第26話

 自分たちの頭上をいつ爆弾を積んだ飛行機が飛んで行くのか、そんなことを考えながらも目の前の敵軍がいなくなるわけではない。ダリルたちはなおも前線での戦いを強いられていた。国軍が出動したという噂を聞きながら、皆その到着を待ちわびている様子だったが一向に到着の兆しがない。この基地に至るまでの橋が落とされた、道が破壊された、既に市街地で国軍が敵軍と衝突している。そんな根も葉もない噂が新たに立っていた。ダリルは前に進んでも後ろに引いても不安に苛まれ、まるで暗雲の中に放り出されたような気持だった。

「ダリルくん、花の種ってさ。」

「えっ?」

 ソニアがダリルに向かって唐突に何の脈絡もなく語り出した。

「いや、種ってさ、土に埋めるでしょ。それでお水をあげるでしょ。」

「う、うん。」

 ダリルはソニアが突然何の話をしてし出したのかよく分からなかった。それでも、真剣な顔つきで話すソニアの様子に気押されて黙ってソニアの方を見た。初日に半べそをかいていたソニアとは思えないきりっと鋭い眼光でソニアはダリルの方を見つめていた。

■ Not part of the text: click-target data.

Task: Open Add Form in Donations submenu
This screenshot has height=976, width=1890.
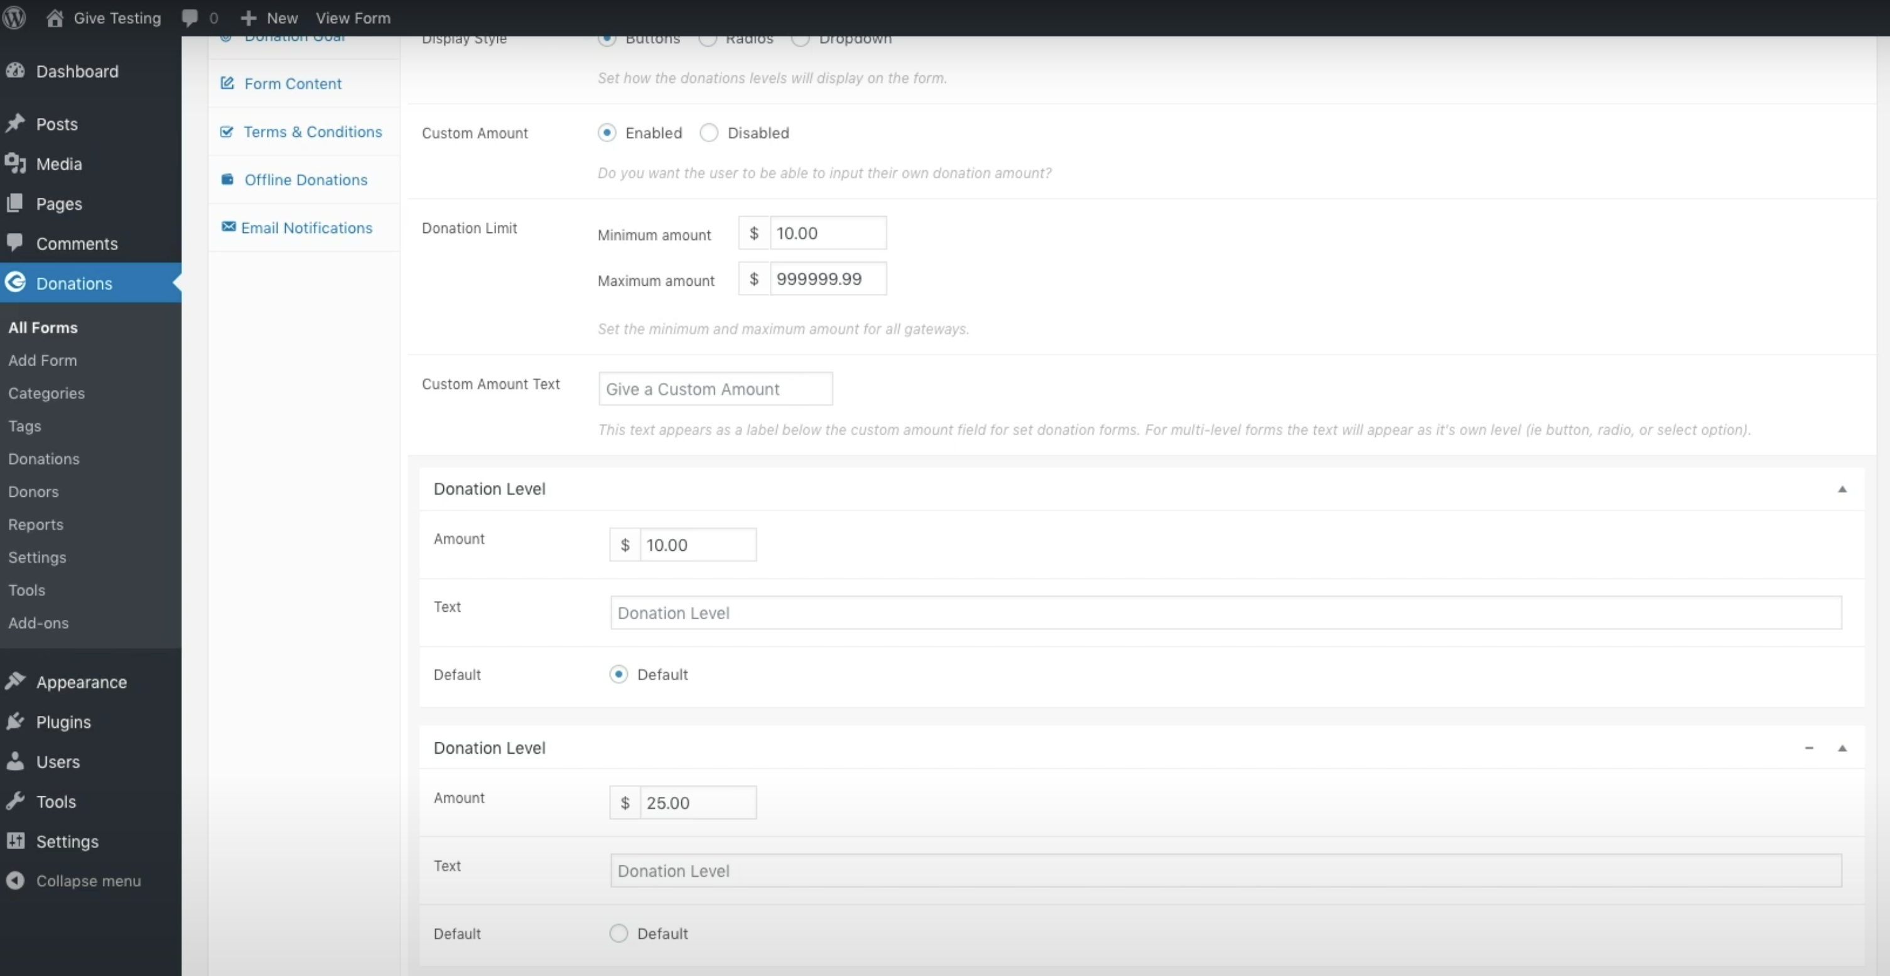Action: point(43,360)
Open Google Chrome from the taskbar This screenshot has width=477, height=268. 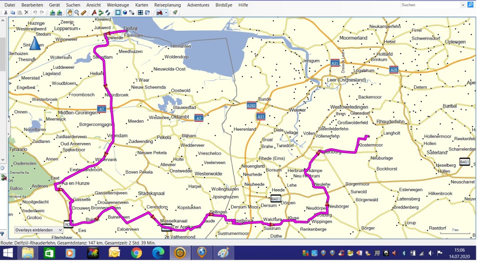(x=136, y=253)
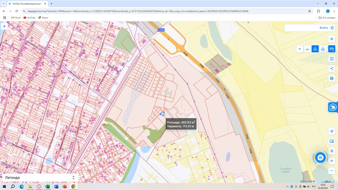The width and height of the screenshot is (338, 190).
Task: Click the Войти login button
Action: point(326,28)
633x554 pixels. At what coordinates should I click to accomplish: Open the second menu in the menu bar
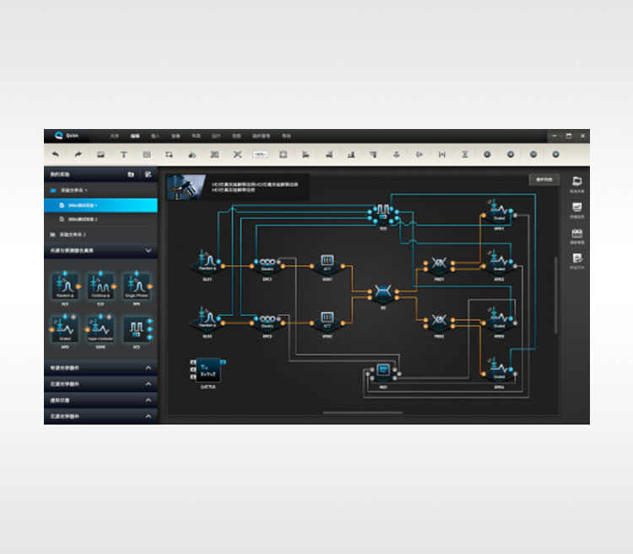[x=134, y=136]
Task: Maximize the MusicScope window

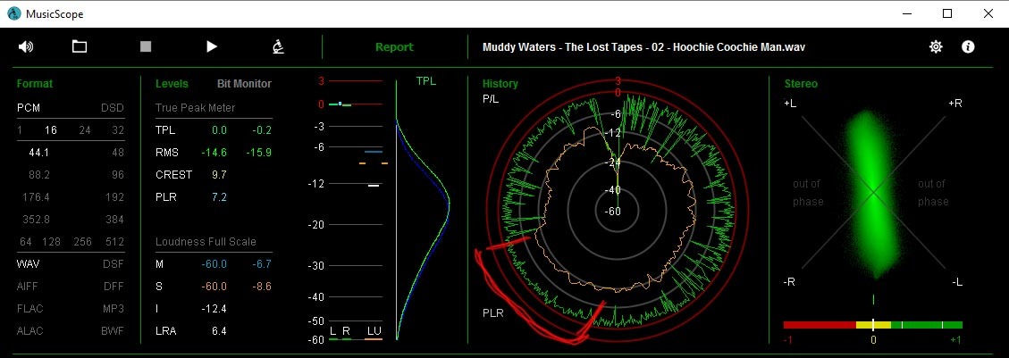Action: [x=947, y=13]
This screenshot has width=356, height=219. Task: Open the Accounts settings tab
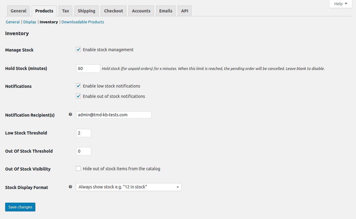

「種は土に埋められたとき、真っ暗な世界に行くんだよ。右も左も前も後ろも上も下も全部真っ暗。それでもどういう訳か必ず地上に芽を出そうと進んでくる。お水がしみ込んでくる方が土の表面だって思ってるのかもしれない、もしかしたら温度を感じ取ってて温かい方を表面だって思ってるのかもしれない。」

「うん。」

「ダリルくん、「ジニア」っていうお花があるのは知ってる?」

 確かどこかで聞いたことがある話だ。しかし、元来あんまり花について詳しくないダリルはどんな花なのかまでは知らなかった。

「「ジニア」は他のお花と比べると咲いてる期間が長いお花で、とっても綺麗なお花なんだ。僕の好きなお花の一つ。いろんな花言葉があるお花なんだけど、その中の一つに「幸福」っていうのがあるんだよ。」

「「幸福」…」

 今の自分には何の縁もなさそうな言葉だった。ダリルは幸福の意味さえ考えるのが馬鹿らしい状況に自分が置かれているように思っていた。

「ダリルくんはきっと今、種の状態に戻ってるんだよ。どこに光があるか分からない。身の回りが全部真っ暗。そう感じてるかもしれない。でも、きっと大丈夫。お水をかけてくれる人がいる。温かいのはこっちだよって教えてくれる人がいる。それらを信じて向かって行けば、また芽を出すことができる時がくる。そしたら、「幸福」の花を咲かせられる。」

 ソニアはなお真っ直ぐにダリルを見つめてそう言った。ソニアは追い込まれて困憊しているダリルを励まそうとしてくれていたのだろう。ダリルはそのことにすら今の今まで気づけていなかった。ソニアの言葉はまさに温かさを教えてくれるものだった。ダリルは目頭の奥が熱くなるのを感じた。